BILLIONS MORE FOR ARMS
North Atlantic Treaty Organization (NATO) countries do not all have the same weapons, but their arms are compatible. So ammunition manufactured in one country in the alliance can be used by another.
At the start of the war, Ukraine’s military mostly used weapons and munitions that matched Russian standards.
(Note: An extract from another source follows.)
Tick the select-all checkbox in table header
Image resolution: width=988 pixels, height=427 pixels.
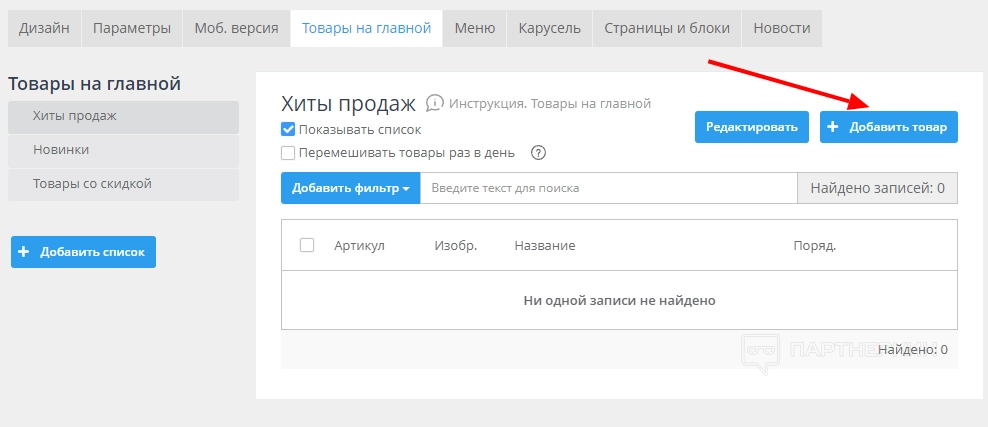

But within a few months, those were exhausted – especially in crucial artillery and missile systems – and it has grown to depend on Western allies with NATO-standard arms.
But that in turn has drawn down large amounts of munitions the allies had kept for their own defence.
Rebuilding those supplies is now crucial.
In July, the European Union announced €500 million (US$504 million) for joint purchases over the next two years to replenish arms provided to Kyiv.
The priority is more anti-armour and anti-aircraft missile systems, and 155mm artillery pieces and ammunition.
EU countries “have drawn on their stocks of ammunition, light and heavy artillery, anti-aircraft and anti-tank defence systems, and even armoured vehicles and tanks”, European Commissioner Thierry Breton said at the time.
“This has created a de facto vulnerability that now needs to be addressed urgently,” he warned.
The United States, the primary defence supplier of Ukraine since the war began, has pledged US$15.2 billion worth of weaponry, including Javelin anti-tank missiles, artillery and ammunition compatible with NATO weaponry.